WASHINGTON, April 15, 2015 – The controversial school lunch standards approved in the Healthy, Hunger-Free Kids Act of 2010 received more scrutiny in Congress Wednesday, with advocates calling for increased flexibility in the rules.

The House Education and Workforce Committee held the hearing to look at the current state of federal child nutrition programs ranging from the school lunch provisions to the Supplemental Nutritional Program for Women, Infants, and Children (WIC). Lawmakers are preparing to reauthorize two pieces of key nutrition legislation: the Richard B. Russel National School Lunch Act and the Child Nutrition Act.

“No child should go to school hungry – it’s that simple,” committee chair Rep. John Kline, R-Minn., said in his opening statement. “Today’s discussion is not about whether we agree on this basic principle; I am confident we all do. Instead, our discussion today is about beginning a larger effort we will continue in the coming months to ensure the best policies are in place to help reach this goal.”
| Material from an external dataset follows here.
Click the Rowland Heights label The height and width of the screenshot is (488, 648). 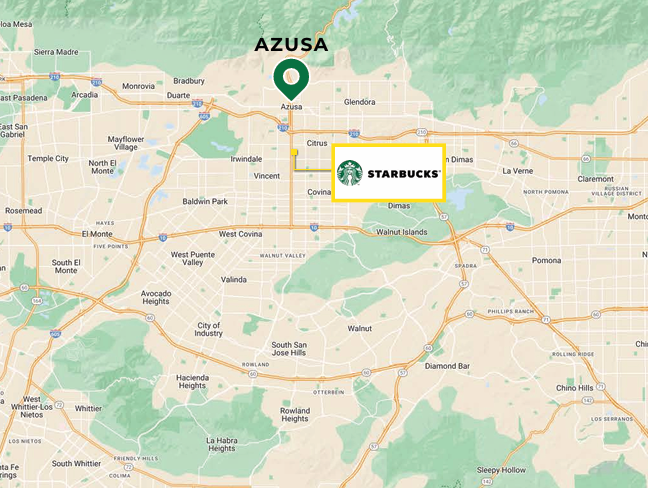295,414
School Nutrition Association (SNA) President Julia Bauscher, one of the witnesses at the hearing, pressed for greater flexibility for school districts to meet the standards. She pointed to the requirement of one-half cup of fruits or vegetables be served with every meal. While there is little objection to including fruits and vegetables in meals, Bauscher said the requirement – rather than the option – is leading to waste when students opt to throw the food away.

She said SNA is requesting 35 cents more in federal funding for each lunch and breakfast that is served in the school lunch program, up from the additional six cents the government provided when the new standards were put in place.
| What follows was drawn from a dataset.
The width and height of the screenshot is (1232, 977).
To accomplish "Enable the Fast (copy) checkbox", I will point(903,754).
“That will help school food authorities afford the foods that we must serve, but unfortunately that won’t make students consume it,” Bauscher told lawmakers at the hearing. “And that’s what we’re also focused on…finding ways to ensure students will eat the healthy foods that we’re making available to them and not throw it in the trash.”

Bauscher said SNA supported the 2010 bill at the time of its passage and it still supports it, but the 55,000-member group of school nutrition professionals wants Congress to soften the bill’s target levels for more whole grains and less sodium in school meals.
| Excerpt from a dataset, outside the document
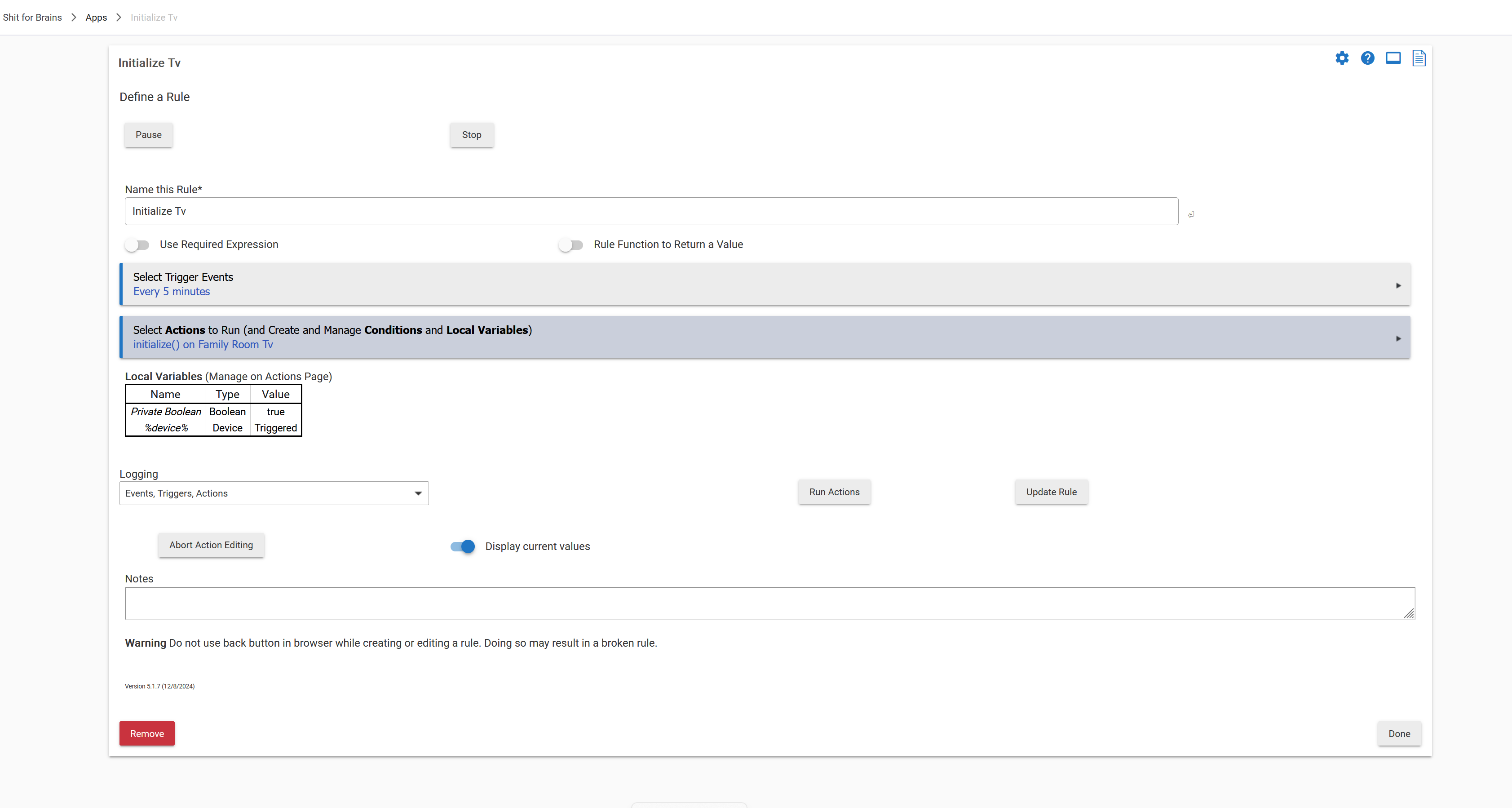Image resolution: width=1512 pixels, height=808 pixels.
Task: Navigate to Shit for Brains breadcrumb
Action: tap(32, 18)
“We want to make sure the best meals possible are available to those students, but we have to do it within the budgets that we have,” Bauscher said, borrowing the line of an SNA colleague, who pointed out that “flexibility is free.” She said in many cases, the new requirements have forced school lunch programs outside of budgetary constraints, forcing them to ask school districts to make up the difference. According to SNA, school districts will absorb $1.2 billion in new food and labor costs in 2010.

Lawmakers and panelists also discussed weekend and summer feeding programs as well as participation in income-based programs such as free and reduced lunch offered in the National School Lunch Program.

A figure repeatedly mentioned by representatives and witnesses alike is that for the first time in at least 50 years, the majority – 51 percent – of students in the U.S. qualify for free and reduced lunches. That number led Virginia Republican David Bratt to wonder if the solution wasn’t different food, but rather “gainfully employed parents who are educated to the point that they can provide food for their kids.”

Dorothy McAuliffe, the first lady of Virginia, responded by underscoring the need for sound child nutrition in the first place, saying it can contribute to a vital future workforce, military, and economy. If children are not properly nourished now, she said, they will not be able to use their education to its fullest potential and be productive members of the workforce later.

“Families want to provide for themselves, and families should; that’s our goal,” McAuliffe said, “However, this committee is called the Committee on Education and Workforce. We don’t have a workforce to attract the jobs of the 21st century if we have kids who cannot take advantage of the education we’re providing for them.”